*** Available records Section Begins ***
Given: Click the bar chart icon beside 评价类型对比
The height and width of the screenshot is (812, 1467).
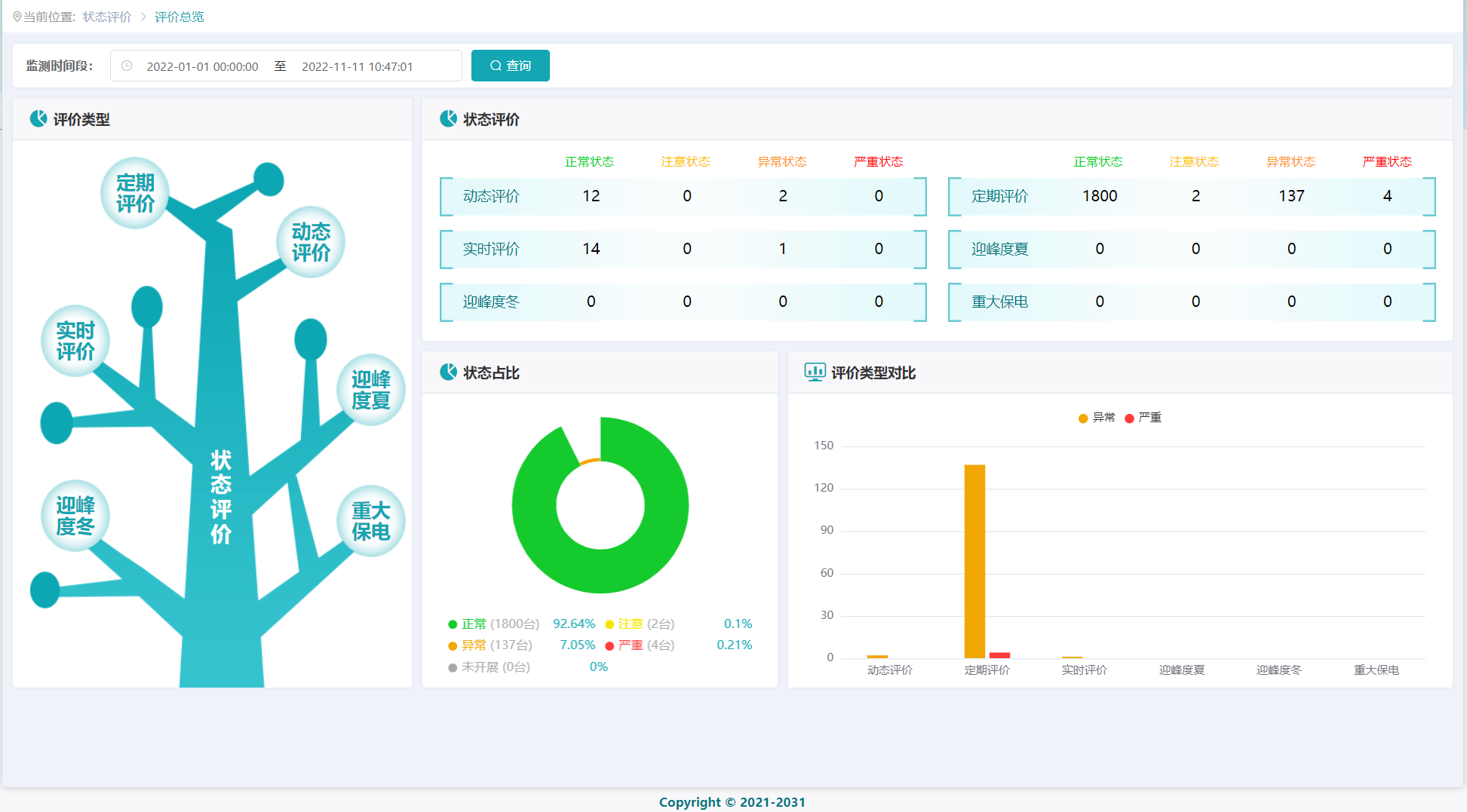Looking at the screenshot, I should coord(815,372).
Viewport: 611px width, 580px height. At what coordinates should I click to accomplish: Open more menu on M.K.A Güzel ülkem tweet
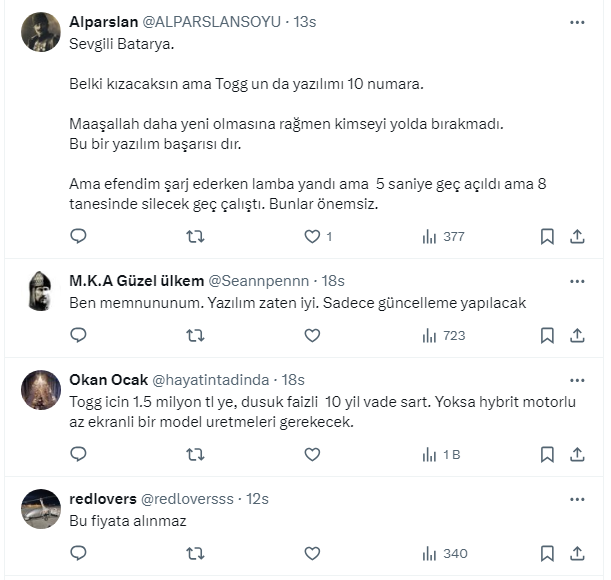577,281
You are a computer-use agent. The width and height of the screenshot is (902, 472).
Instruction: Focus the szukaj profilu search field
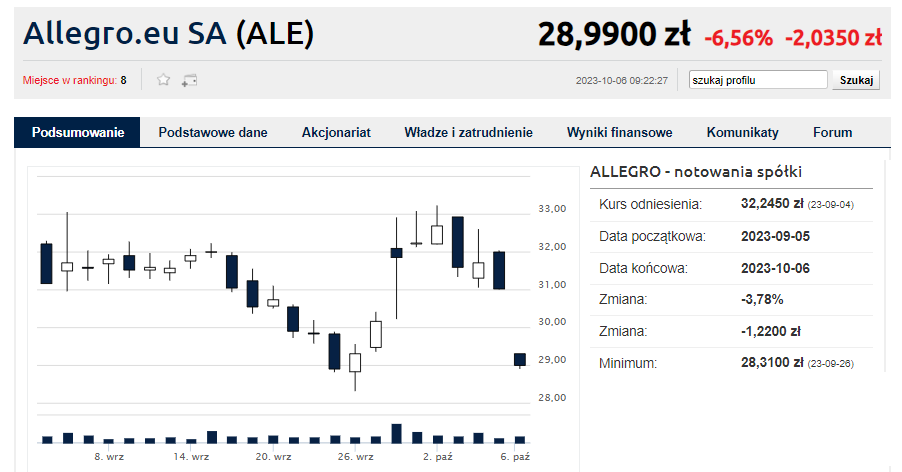coord(757,80)
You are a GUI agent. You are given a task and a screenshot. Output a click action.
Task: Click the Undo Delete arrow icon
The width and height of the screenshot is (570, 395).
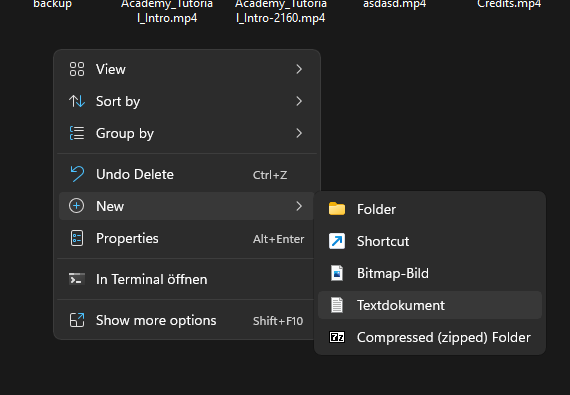[x=77, y=174]
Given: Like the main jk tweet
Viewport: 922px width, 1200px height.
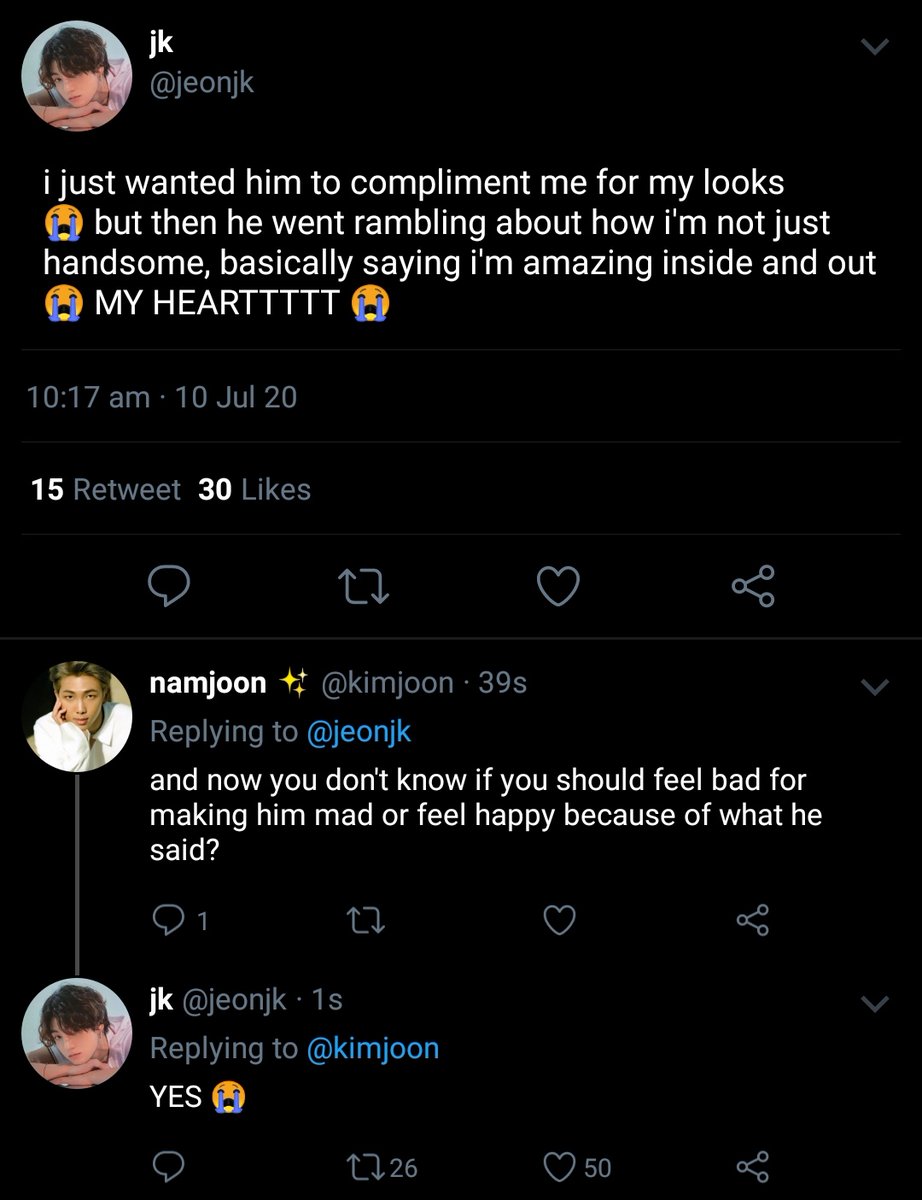Looking at the screenshot, I should [x=558, y=587].
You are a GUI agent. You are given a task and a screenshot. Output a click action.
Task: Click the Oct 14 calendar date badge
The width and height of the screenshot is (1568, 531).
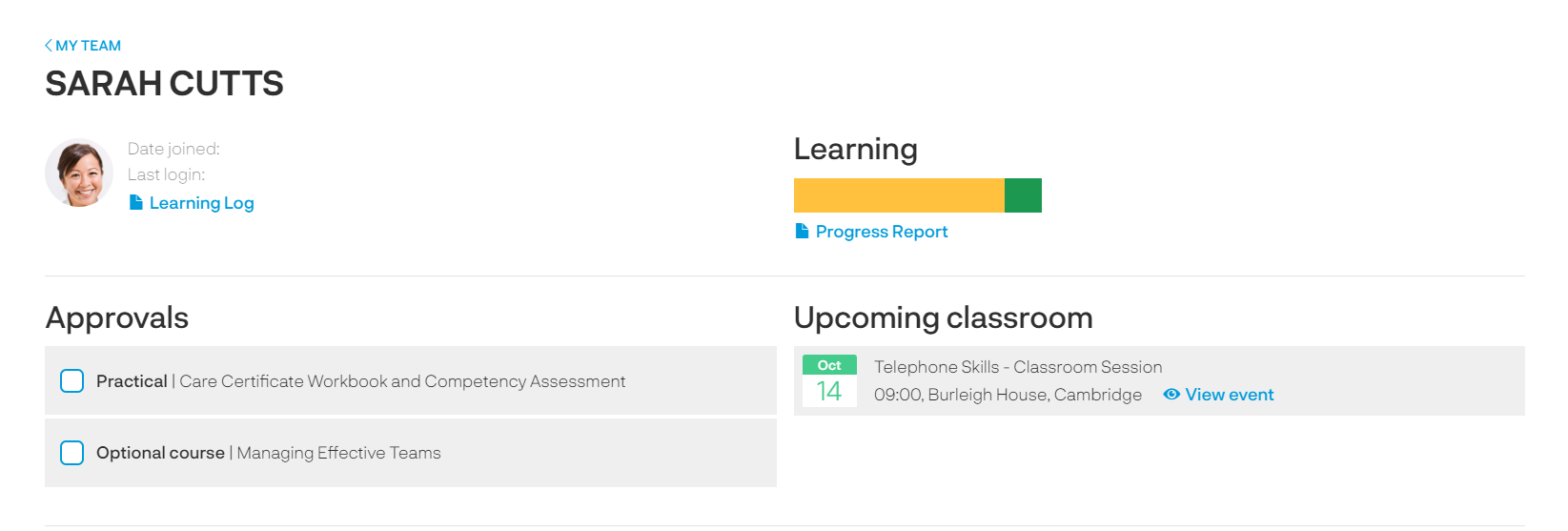pyautogui.click(x=829, y=380)
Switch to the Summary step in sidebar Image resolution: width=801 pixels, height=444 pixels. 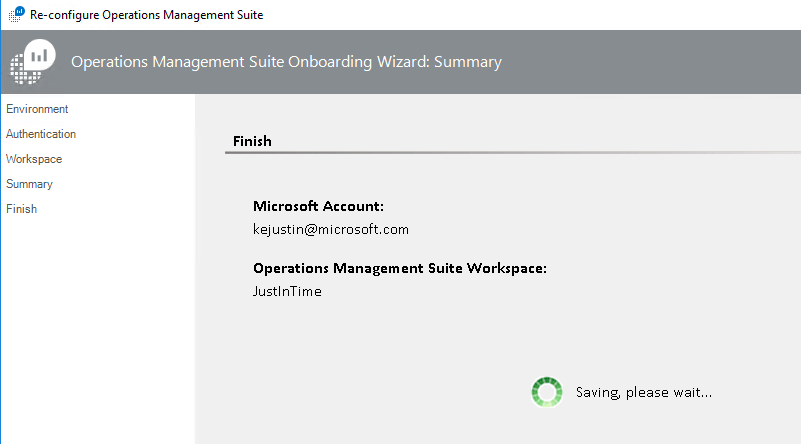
*** Available records Section Ends ***
### To do
Every line from the one bearing "The width and height of the screenshot is (1568, 531)." through the end of the data above must be output exactly, and no picture may appear.

### Written answer
The width and height of the screenshot is (1568, 531).
pyautogui.click(x=829, y=380)
Switch to the Summary step in sidebar Image resolution: width=801 pixels, height=444 pixels. 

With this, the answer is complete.